While out and about in the forests of Allegany County in April and May, you will come across a dainty little wildflower called the spring beauty.

It is an attractive sprite that stands just two to four inches off of the ground. The flowers are only a half inch across. They are a very light pink or white (some even look like they were lightly brushed with lavender) and a closer inspection will show deeply-pink veins in the petals. Sprouting from inside the flower will be five or six stamens with pink tips. They are photo-sensitive, closing up and night and opening on the next sunny day (they remain closed on the cloudiest of days.)

The leaves are very narrow and typically two inches long in our northern woods – sometimes, in the best soils of Appalachia they will be much longer, sometimes reaching a half-foot in length. The leaves are shiny and smooth. Once the flowers wilt away in a couple of weeks, the leaves will remain with us until late-May.

The spring beauty is more than that cute flower. It’s what you don’t see that makes it even more of a special plant.

The flower’s underground root is a corm or tuber. They are very small, maybe no bigger than the fingernail on your pinky. They served the Native Americans quite well as a food source, although, as you can imagine, it would take some effort to harvest any reasonable quantity of the corm.

Spring beauty’s corms were treated like a small potato, hence another name for the flower – “fairy spud”. Native Americans used to roast them and it would have that same potatoey flower. Raw, they have a sharper flavor that some compare to a radish or chestnut.
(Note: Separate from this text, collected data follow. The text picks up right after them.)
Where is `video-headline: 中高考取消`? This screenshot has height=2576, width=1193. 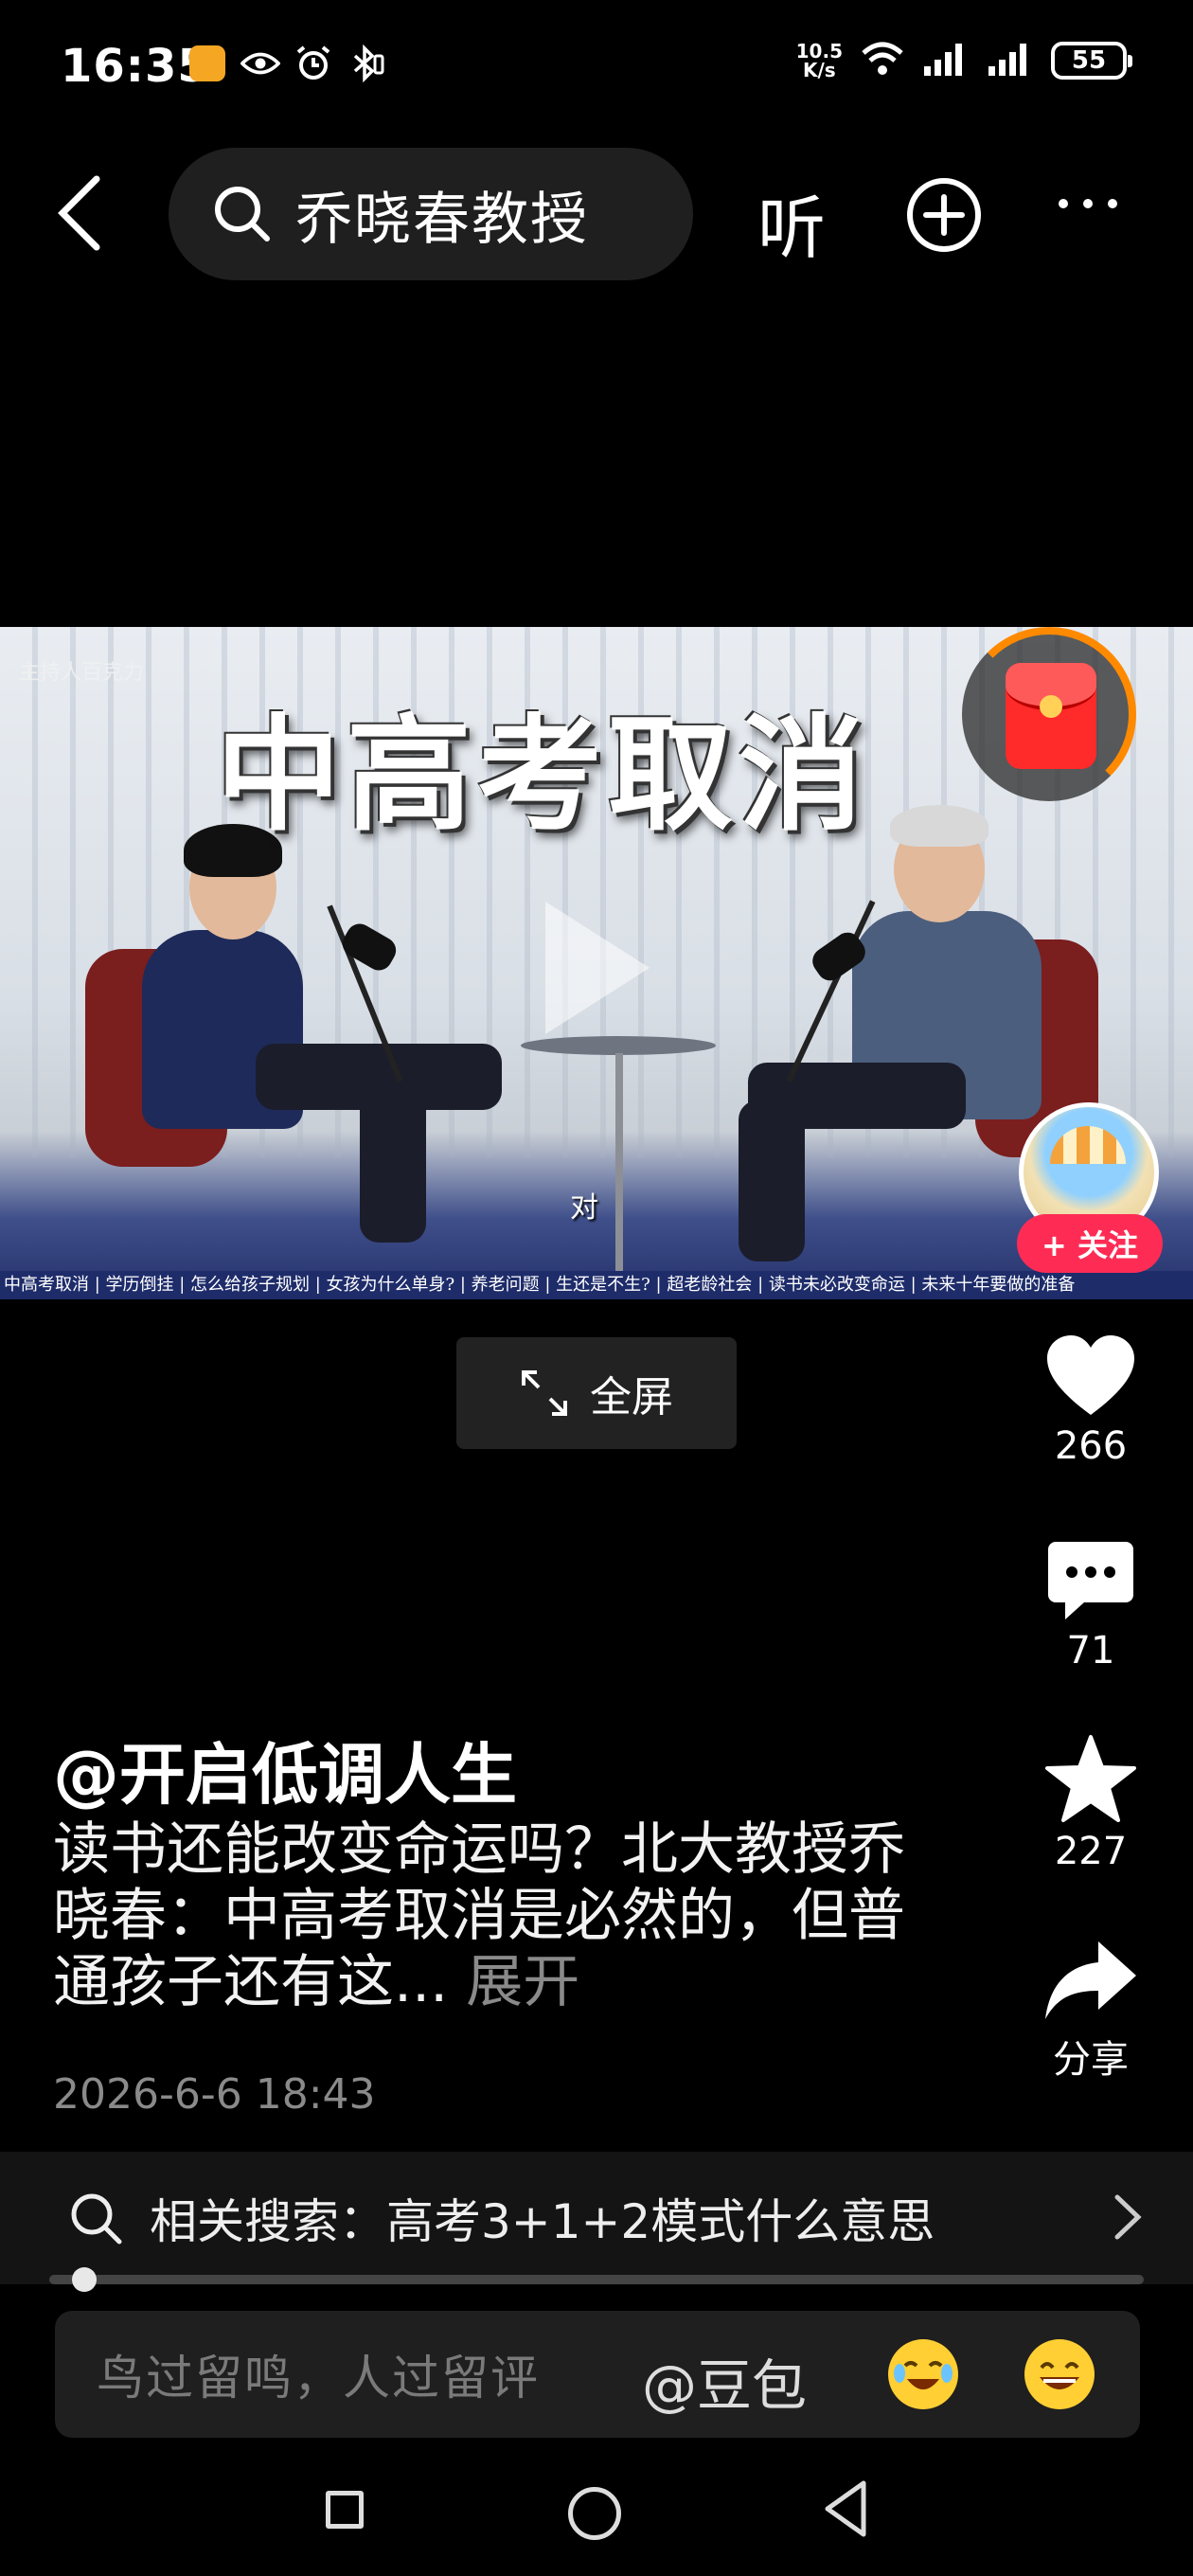
video-headline: 中高考取消 is located at coordinates (542, 776).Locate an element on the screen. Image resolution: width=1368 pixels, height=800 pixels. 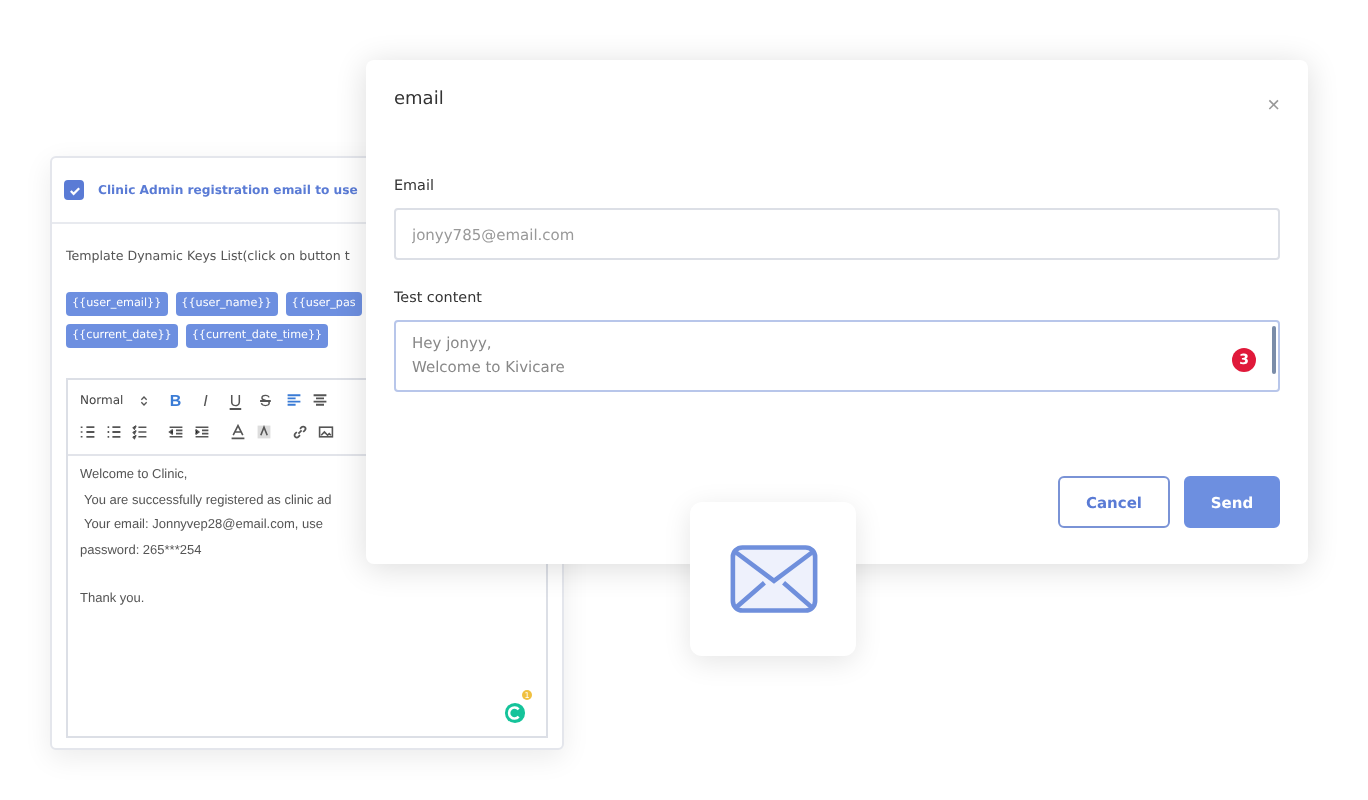
format-button: I is located at coordinates (206, 400).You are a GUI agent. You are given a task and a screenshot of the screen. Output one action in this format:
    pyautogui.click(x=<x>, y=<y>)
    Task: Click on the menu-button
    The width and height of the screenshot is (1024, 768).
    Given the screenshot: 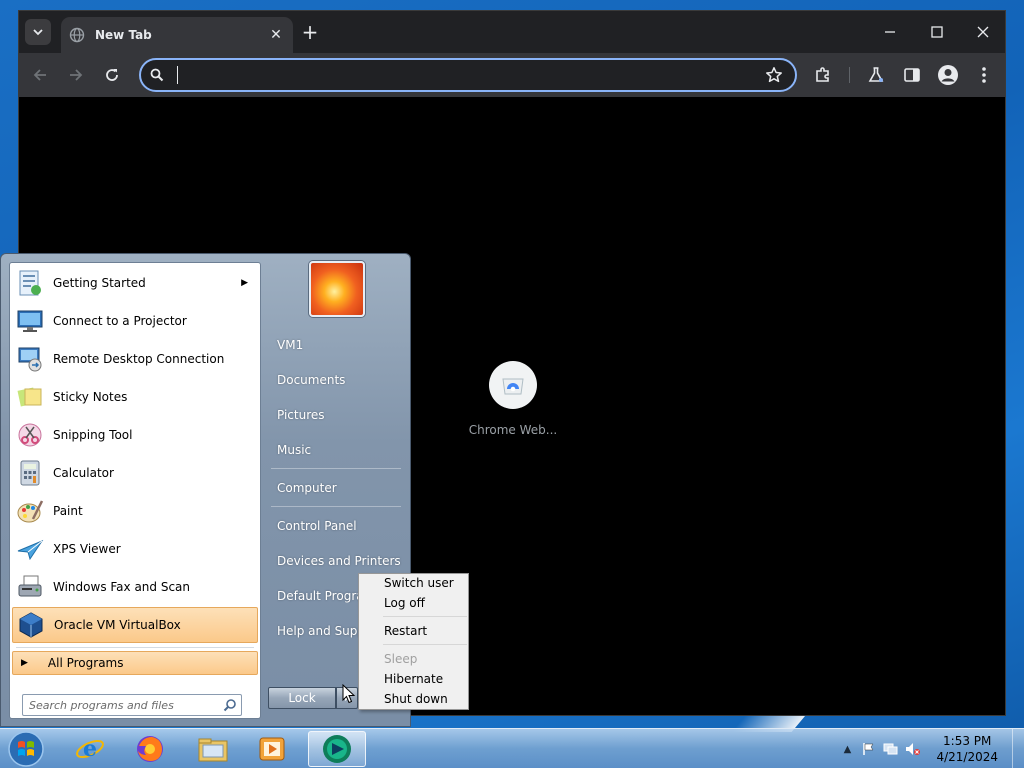 What is the action you would take?
    pyautogui.click(x=984, y=75)
    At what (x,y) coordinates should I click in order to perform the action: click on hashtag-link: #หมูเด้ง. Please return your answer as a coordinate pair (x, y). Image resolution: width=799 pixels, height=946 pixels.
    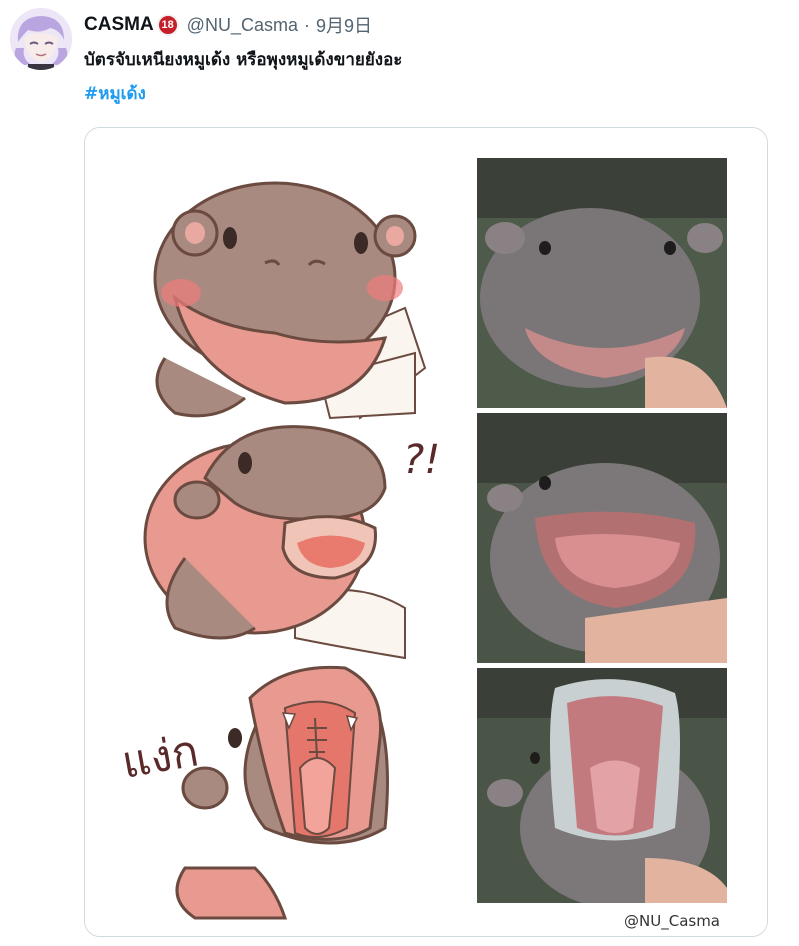
    Looking at the image, I should click on (115, 94).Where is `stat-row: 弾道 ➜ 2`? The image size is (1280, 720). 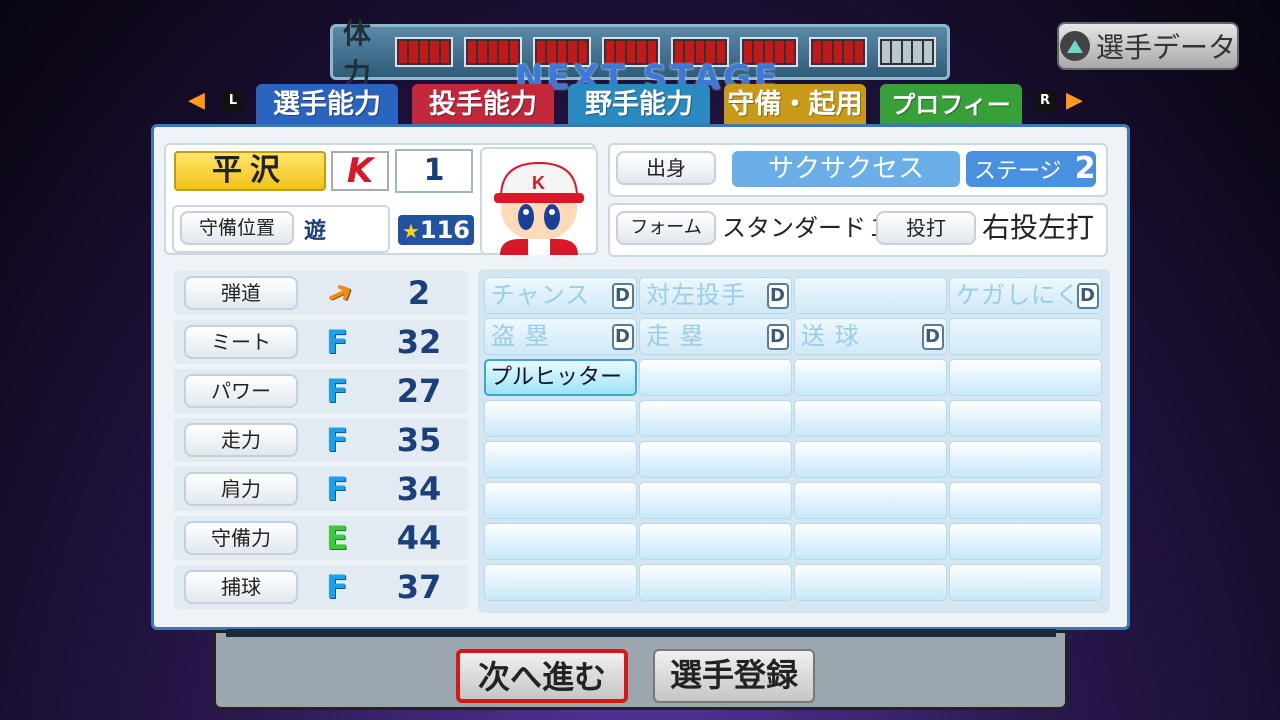 stat-row: 弾道 ➜ 2 is located at coordinates (321, 293).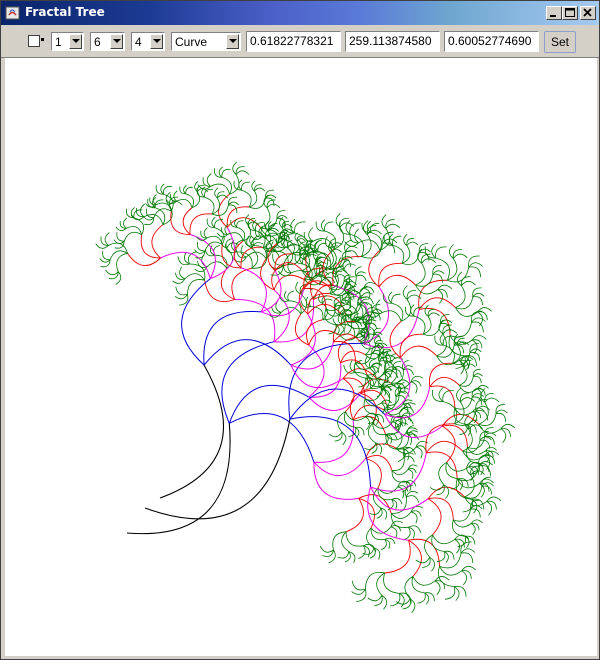 Image resolution: width=600 pixels, height=660 pixels. What do you see at coordinates (76, 42) in the screenshot?
I see `combo-1-dropdown` at bounding box center [76, 42].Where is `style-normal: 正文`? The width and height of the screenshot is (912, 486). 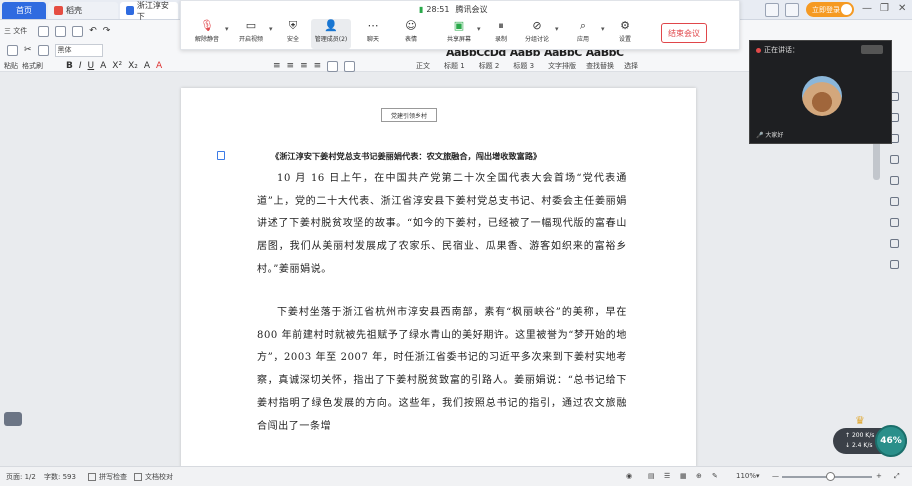 style-normal: 正文 is located at coordinates (423, 66).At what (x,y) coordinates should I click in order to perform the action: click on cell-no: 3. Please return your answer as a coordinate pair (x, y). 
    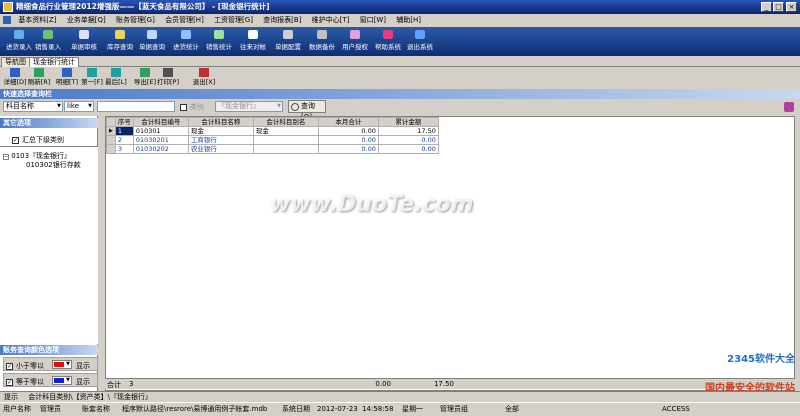
    Looking at the image, I should click on (124, 149). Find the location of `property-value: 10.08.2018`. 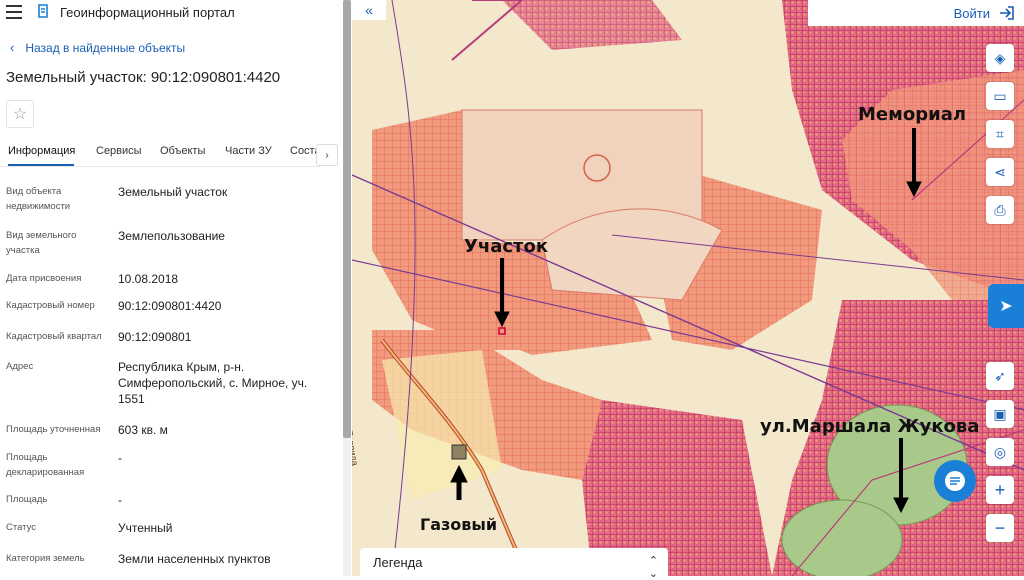

property-value: 10.08.2018 is located at coordinates (148, 279).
More than just a foodstuff, some tribes also used them for medicinal purposes. They were used to treat children suffering from convulsions while others believed that if women ate them they could make themselves permanently sterile.

Those mystical powers have since been proven unfounded and the corm is classified as an edible and nutritious snack. Regardless, I suggest that you do not eat them – there’s no need to kill such a delicate, beautiful plant. Treat them well and their appearance will delight you every spring.